Jacqueline Townshend - The Mitigating Power of Compassion Against Shame in Medicine

 

 

 

 

Jacqueline Townshend

The primary goal of medicine is to heal. Clinicians use medications, procedures, and surgeries as tools in the prevention, management, and curing of disease, and they focus on altering the patient’s physiology from a pathological or ‘abnormal’ state to a healthy or ‘normal’ state. While modern medicine prioritizes the biological and behavioral mechanisms of disease, it often ignores other factors that contribute to the overall health of the patient and how the structure of medicine and the delivery of treatment impacts is receptiveness and effects on health and well-being. One such factor is the role that stigma and shame play in the medical encounter. The medical encounter is a particularly vulnerable situation for the patient and thus provides ample room for the power of shame to impact the clinical encounter. Shame is a particularly powerful emotion that can impact the social, psychological, behavioral, and physiological states of the patient and impede the effectiveness of treatment. The role of the physician and the healthcare system as a whole is critical in not only preventing but also mitigating the effects of shame in medicine. Compassion is one tool that can be used to directly oppose the effects of shame through social, psychological, behavioral, and physiological mechanisms. Compassion and shame have opposing effects and implications in medicine, but their mechanisms of action within the body are opposite, and compassion can act as a mitigating effect for shame in medicine through a variety of clinical, organizational, and individual interventions.

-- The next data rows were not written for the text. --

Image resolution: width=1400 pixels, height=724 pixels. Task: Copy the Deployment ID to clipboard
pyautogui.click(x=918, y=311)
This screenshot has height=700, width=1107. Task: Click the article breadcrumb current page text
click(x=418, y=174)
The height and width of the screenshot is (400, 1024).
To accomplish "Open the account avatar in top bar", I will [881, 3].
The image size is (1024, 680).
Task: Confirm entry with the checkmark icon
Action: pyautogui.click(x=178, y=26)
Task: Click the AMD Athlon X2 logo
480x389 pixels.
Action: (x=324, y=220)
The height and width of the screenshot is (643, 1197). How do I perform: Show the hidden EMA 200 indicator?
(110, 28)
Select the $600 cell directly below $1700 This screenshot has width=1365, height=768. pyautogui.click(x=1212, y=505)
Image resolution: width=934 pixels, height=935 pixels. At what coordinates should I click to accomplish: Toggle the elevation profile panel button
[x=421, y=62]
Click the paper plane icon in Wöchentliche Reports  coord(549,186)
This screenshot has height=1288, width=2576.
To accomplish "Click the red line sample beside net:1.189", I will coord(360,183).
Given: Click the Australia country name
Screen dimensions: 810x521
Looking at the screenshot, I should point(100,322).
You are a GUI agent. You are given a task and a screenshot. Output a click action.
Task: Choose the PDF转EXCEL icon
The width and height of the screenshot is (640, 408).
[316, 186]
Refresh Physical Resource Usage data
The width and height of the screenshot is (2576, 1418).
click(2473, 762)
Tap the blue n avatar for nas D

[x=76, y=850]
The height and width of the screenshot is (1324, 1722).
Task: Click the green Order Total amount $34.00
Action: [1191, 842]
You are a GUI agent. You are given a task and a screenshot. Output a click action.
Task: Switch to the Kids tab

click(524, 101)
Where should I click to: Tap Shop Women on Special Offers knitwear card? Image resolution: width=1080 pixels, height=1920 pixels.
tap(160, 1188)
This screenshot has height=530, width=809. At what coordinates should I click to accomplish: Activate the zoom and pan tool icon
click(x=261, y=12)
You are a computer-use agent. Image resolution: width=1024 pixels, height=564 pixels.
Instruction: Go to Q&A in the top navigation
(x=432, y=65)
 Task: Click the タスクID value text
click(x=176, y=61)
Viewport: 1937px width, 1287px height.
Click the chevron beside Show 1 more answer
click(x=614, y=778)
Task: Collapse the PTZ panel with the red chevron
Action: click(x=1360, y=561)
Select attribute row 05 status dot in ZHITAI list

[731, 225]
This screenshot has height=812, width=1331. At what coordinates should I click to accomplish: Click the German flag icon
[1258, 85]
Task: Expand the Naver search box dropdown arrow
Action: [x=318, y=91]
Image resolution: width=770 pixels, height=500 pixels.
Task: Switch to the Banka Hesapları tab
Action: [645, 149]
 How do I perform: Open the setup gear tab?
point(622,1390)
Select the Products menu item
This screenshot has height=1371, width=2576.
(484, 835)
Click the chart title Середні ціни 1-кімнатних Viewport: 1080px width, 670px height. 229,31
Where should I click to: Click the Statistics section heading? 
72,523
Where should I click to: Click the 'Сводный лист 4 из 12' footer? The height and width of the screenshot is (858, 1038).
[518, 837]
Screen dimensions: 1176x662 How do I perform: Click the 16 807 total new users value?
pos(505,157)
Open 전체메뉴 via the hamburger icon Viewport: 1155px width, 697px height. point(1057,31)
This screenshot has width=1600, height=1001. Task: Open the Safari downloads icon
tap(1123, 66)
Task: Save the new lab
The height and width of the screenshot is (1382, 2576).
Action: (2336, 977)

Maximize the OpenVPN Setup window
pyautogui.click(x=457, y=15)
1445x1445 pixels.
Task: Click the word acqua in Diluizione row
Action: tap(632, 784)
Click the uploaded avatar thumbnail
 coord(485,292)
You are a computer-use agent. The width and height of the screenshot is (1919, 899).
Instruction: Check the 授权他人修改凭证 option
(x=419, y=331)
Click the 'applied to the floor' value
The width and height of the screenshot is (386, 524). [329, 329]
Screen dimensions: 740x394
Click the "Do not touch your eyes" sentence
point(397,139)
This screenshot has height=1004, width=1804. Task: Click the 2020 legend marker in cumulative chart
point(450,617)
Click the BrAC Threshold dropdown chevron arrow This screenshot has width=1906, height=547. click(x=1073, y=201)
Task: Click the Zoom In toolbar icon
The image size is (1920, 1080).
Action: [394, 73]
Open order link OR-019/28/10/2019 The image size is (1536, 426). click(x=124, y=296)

John Underwood - Applying the Clinician Compassion Mindset Process to Facilitate Optimal Treatment of Substance Use Disorder

John Underwood

Substance Use Disorder is an overwhelmingly prevalent condition that has only recently become classified among other mental disorders. Residual stigmatization of this condition lingers and continues to propagate throughout society today. The underlying purpose of this report is to provide a thorough analysis and application of the Clinician Compassion Mindset Process, a detailed method prioritizing the delivery of compassionate care in medicine, in the treatment of a specific condition. However, by describing the modern understanding of the pathophysiology, causes, and clinical therapies of Substance Use Disorder and uniting that well-informed understanding with the Clinician Compassion Mindset Process, this research serves a dual-purpose to directly challenge the stigmatization and misperceptions of Substance Use Disorder from clinicians and society as a whole. This walkthrough of the Clinician Compassion Mindset Process is primarily targeted toward medical professionals and pre-medical students although the content is also well-suited for patients, patient families, and a wide array of other audiences.